L'indépendance nationale de l'Italie, la constitution politique de l'Almagne, sont de grands, de très-grands événements, qui non-seulement sont acquis maintenant, et sur lesquels on ne reviendra pas, mais qui doivent être considérés comme les progrès les plus considérables accomplis dans l'ordre intellectuel et matériel de l'Europe depuis le XVIe siècle. Ils apportent une garantie décisive contre la théocratie, toujours menaçante, et des promesses de liberté pour les contrées catholiques de l'Europe. Ils ne sont un danger pour celles-ci que si, par l'effet d'un antagonisme malentendu contre l'influence protestante, elles retombent dans la politique cléricale et s'y obstinent. Il ne fallait donc pas laisser voir qu'on pense, et il ne fallait pas surtout penser, que le patriotisme doive rejeter, avec M. Thiers, ce qui s'est fait en Europe dans les dix années de 1859 à 1869. Ce serait avouer que le patriotisme français est en contradiction avec l'intérêt général de l'Europe, de la liberté et des lumières. Ce patriotisme-là ne serait que de l'aveuglement, un parti pris de fanatisme national fait pour attirer sur la nation les malheurs mêmes qu'on voudrait lui éviter, et peut-être les derniers malheurs.

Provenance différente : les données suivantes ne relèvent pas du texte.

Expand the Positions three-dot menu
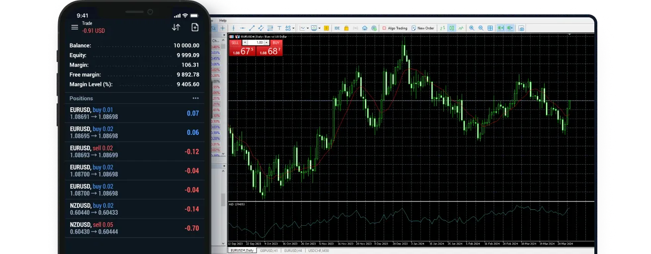Screen dimensions: 651x254 tap(195, 98)
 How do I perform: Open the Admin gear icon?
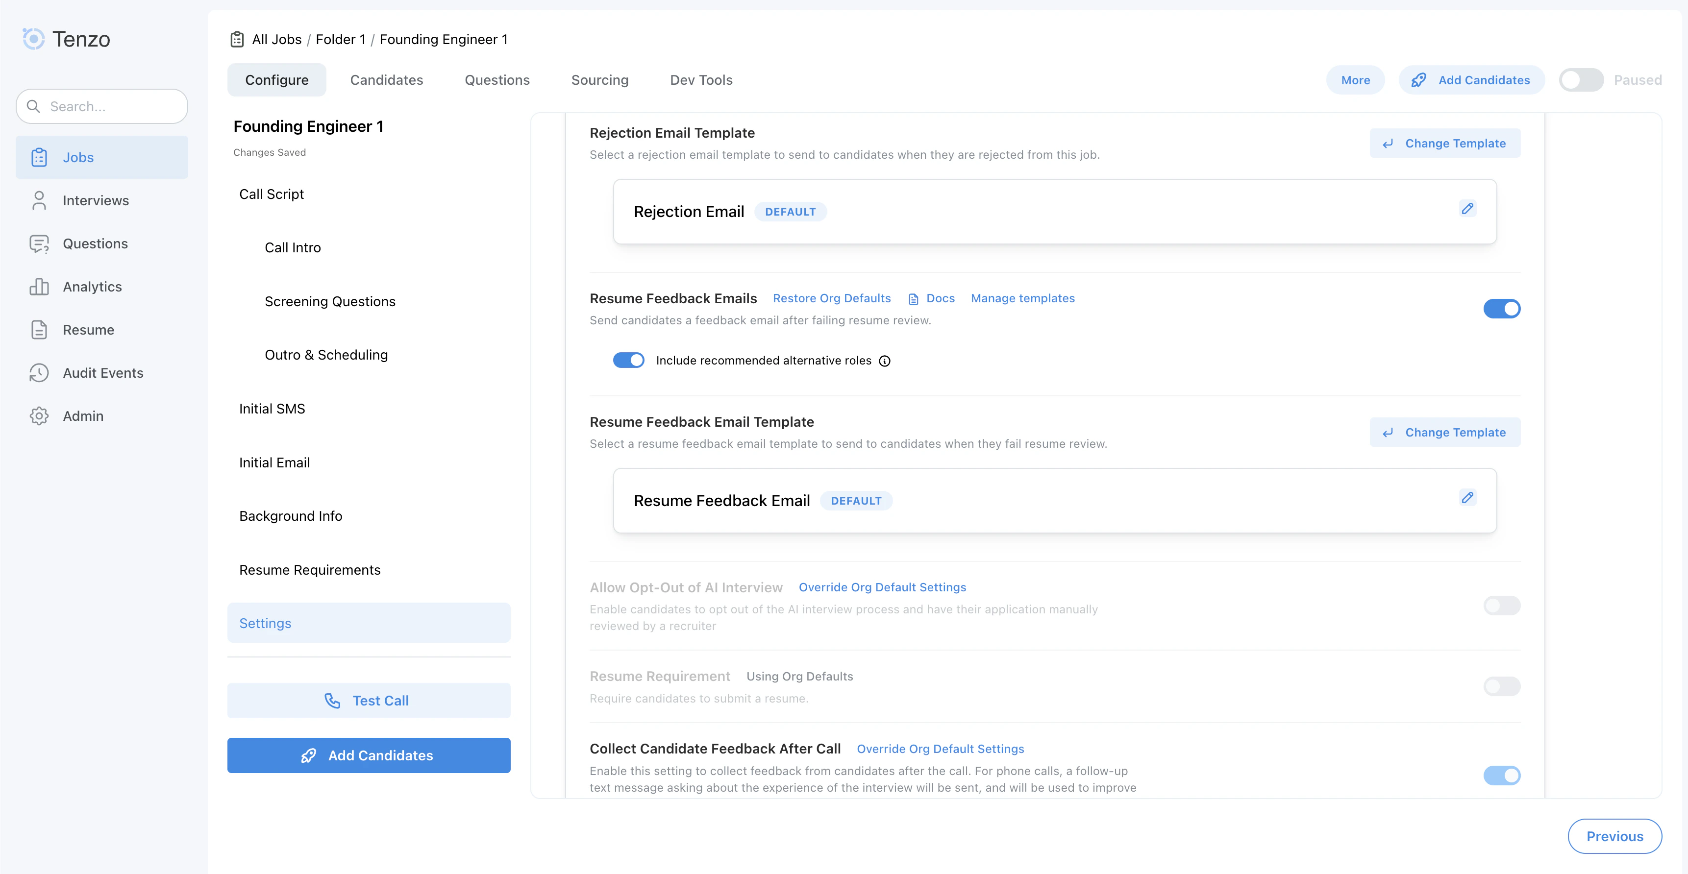pos(39,415)
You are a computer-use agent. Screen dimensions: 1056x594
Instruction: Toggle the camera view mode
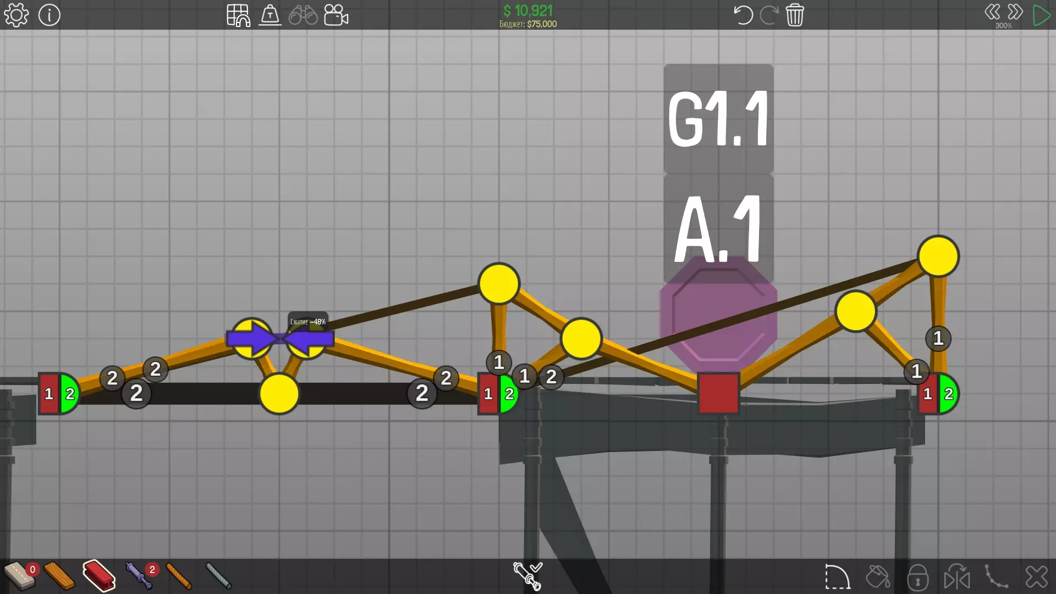coord(336,15)

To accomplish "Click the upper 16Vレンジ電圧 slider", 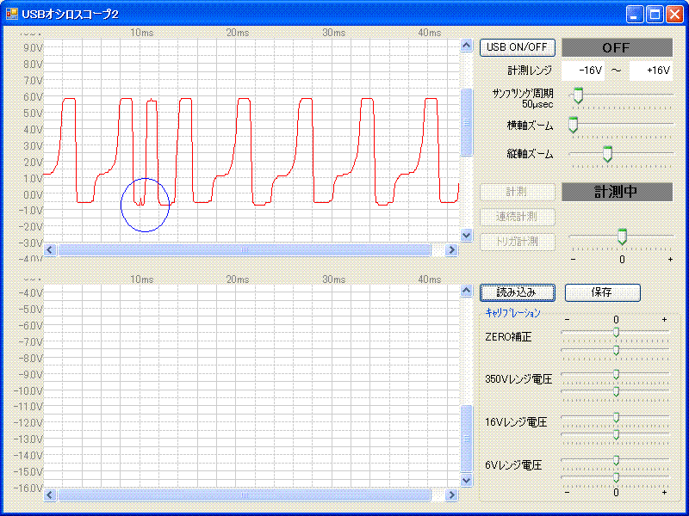I will coord(616,416).
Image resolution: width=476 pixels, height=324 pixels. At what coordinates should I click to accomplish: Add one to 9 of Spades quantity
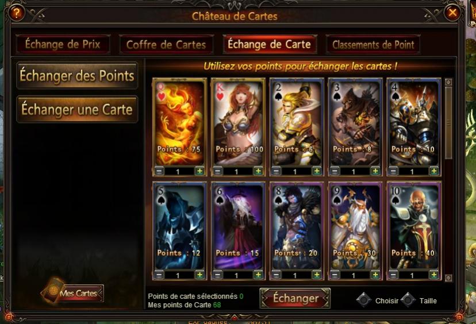tap(375, 275)
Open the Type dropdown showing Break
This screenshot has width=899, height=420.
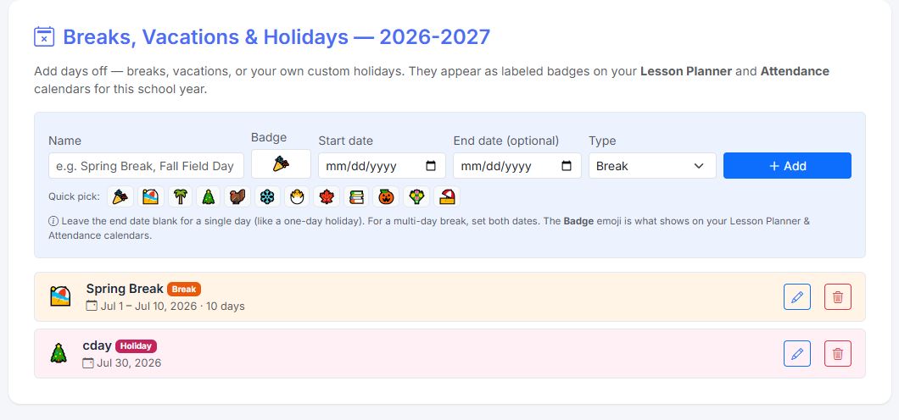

L'ultramontanisme est une cause perdue: voulons-nous l'épouser pour nous fortifier? Nous payerons, nous payons même déjà cette alliance néfaste, au dedans par la ruine de nos libertés, ce qui est le premier des affaiblissements et le présage des autres; nous sommes menacés de la payer au dehors par la ruine définitive de notre influence et de notre honneur. Ce n'est pas en réclamant la prépondérance au nom d'une armée victorieuse, -victorieuse de nos concitoyens sans doute, - ou l'indépendance papale en qualité de fils aînés de l'Église, que nous obvierons à la décadence qu'on nous reproche. Si la grande lutte de l'avenir doit s'établir entre la France avec l'Église d'un côté, et les nations émancipées de l'autre, soyons certains que la victoire sera du côté où ne sera pas le prêtre. Cet oracle est plus sûr que celui de Rome.